ON-LINE ?? Dr. Jason Cunningham demonstrates the patient-friendly benefits of the new electronic information system to Care Team Representative Yeni Manzanares at the site of the new Sebastopol Community Health Clinic. - Photo by David Abbott
The system has been installed in a fledgling facility in Sebastopol in order to begin the process, but WCHC plans to have all of the clinics “wired up” by June.
Although the EHS is being touted by the other Sonoma County clinics, Alliance Health in Healdsburg has chosen not to join in. Citing prohibitive costs, and an inability to recover from productivity losses incurred getting the system off the ground, Alliance CEO Jack Neureuter thought the timing wasn’t right for Alliance.
“The main issue is money,” he said. “It’s a significant investment to get into the program, and whatever the initial investment is, we’d have to double that for training and hardware.”
Neureuter also sees production loss affecting the quality of patient care at a facility that’s already facing tough times due to the state budget woes and unfunded federal mandates.
The RCHC is pooling resources in order to integrate modern patient records technology with a “medical home” approach to health care. Medical home is patient-oriented, and seeks to include the patient in all aspects of health care from preventative health care to oversight of the patient’s own medical records.
“Primary care should be safe and equitable medical care,” Cunningham said. “The effective use of electronic health care is a stepping-stone to do something great for health care.”
The process began more than four years ago when RCHC leaders discussed the feasibility of an electronic records system. The group hired consultants to study different products on the market. According to Mary Szecsey, Executive Director of WCHC the eClinicalWorks software was chosen because of affordability and features such as eHealth eXchange, which allows the system to communicate with different providers.
“There are a lot of different issues involved, including population management and data collection,” Szecsy said. “It was a business decision and not just about the quality of care.”
The software gives the clinics the ability to control records and produce reports and documents required by various government agencies, as well as tracking health trends in order to enhance system wide preventative health care.
It also offers the ability to print out a summary of treatment in clinics on the spot to go over with patients to ensure the information is correct, and allows patients to be more involved in the process.
“This represents a seismic shift and transformation in our efficiency as a business operation,” she said. “It gives us a lot more flexibility and reliability.”
The clinics serve rural, agricultural, suburban and urban communities in the North Bay, an area with a total population of approximately one million people. According to the RCHC Web site, nearly 10 percent of the total population lives beneath the federal poverty level and 24 percent lives beneath 200 percent of the poverty level.
Additionally, the two most significant ethnic groups are white non-Hispanic — 68 percent of the population — and Hispanics (24 percent), which is the fastest growing segment of the population. Fourteen percent of the total population has no insurance and 11 percent use Medi-Cal or Healthy Families (SCHIP).
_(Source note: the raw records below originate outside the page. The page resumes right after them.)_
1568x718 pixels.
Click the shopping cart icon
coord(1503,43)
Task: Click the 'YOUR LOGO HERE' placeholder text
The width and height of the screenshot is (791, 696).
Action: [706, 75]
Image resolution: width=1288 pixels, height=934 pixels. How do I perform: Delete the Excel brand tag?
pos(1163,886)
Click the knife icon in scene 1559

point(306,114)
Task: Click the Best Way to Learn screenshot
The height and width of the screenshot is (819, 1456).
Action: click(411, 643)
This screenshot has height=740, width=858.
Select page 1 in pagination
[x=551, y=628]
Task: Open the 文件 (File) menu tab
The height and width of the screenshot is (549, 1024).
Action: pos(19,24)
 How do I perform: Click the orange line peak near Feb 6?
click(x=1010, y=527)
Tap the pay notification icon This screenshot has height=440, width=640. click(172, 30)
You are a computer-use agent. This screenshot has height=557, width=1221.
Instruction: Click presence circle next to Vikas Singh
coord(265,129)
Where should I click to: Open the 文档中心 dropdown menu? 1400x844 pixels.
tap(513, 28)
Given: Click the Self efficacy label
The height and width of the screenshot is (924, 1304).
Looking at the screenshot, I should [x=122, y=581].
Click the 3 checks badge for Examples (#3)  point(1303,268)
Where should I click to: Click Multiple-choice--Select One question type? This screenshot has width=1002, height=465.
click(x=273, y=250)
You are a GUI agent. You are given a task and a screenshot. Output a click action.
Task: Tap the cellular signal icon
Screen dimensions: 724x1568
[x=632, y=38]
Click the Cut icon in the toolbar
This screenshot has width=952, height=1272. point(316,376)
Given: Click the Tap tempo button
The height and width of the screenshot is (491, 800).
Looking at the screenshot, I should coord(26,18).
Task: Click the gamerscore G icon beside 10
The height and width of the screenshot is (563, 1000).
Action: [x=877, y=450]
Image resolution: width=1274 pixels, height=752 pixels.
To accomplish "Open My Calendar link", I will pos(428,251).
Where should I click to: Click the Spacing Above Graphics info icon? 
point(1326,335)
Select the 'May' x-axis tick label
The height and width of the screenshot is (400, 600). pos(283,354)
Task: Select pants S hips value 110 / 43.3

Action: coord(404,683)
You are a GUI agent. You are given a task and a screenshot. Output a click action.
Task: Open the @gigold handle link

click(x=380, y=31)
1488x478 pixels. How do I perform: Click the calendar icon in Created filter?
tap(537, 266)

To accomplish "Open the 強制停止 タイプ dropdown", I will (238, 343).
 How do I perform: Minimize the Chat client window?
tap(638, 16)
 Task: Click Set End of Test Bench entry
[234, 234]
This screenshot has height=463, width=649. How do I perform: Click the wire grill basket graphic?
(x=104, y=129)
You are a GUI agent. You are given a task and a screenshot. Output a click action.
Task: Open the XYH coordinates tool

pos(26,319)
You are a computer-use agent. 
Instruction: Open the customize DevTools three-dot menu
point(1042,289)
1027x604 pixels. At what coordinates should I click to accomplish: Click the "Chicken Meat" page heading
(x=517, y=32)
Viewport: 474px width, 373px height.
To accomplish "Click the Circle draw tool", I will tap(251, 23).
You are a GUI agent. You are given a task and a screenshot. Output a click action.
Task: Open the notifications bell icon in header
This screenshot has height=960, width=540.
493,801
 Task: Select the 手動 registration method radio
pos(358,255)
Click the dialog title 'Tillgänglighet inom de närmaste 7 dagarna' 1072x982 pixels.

The WCHC treated 36,000 visits, by 8177 patients in 2007. Of those, 2,000 had Medicaid and 3,000 were uninsured.
There are two more presentations scheduled in the month of April. The next one will be held at 5 p.m., April 17, in the Bocci Ballroom at Occidental’s Union Hotel, and the final presentation will be held at 5p.m. on April 23, at the Guerneville Public Library.
The Russian River Health Center in Guerneville is scheduled to “go-live” in May, and the Occidental Area Health Center will “go-live” in June. All of the other RCHC community health centers will “go-live” over the next two years.
“We feel the way we’re doing it is the way of the future,” Cunningham said. “We’re trying to transform the health care system.”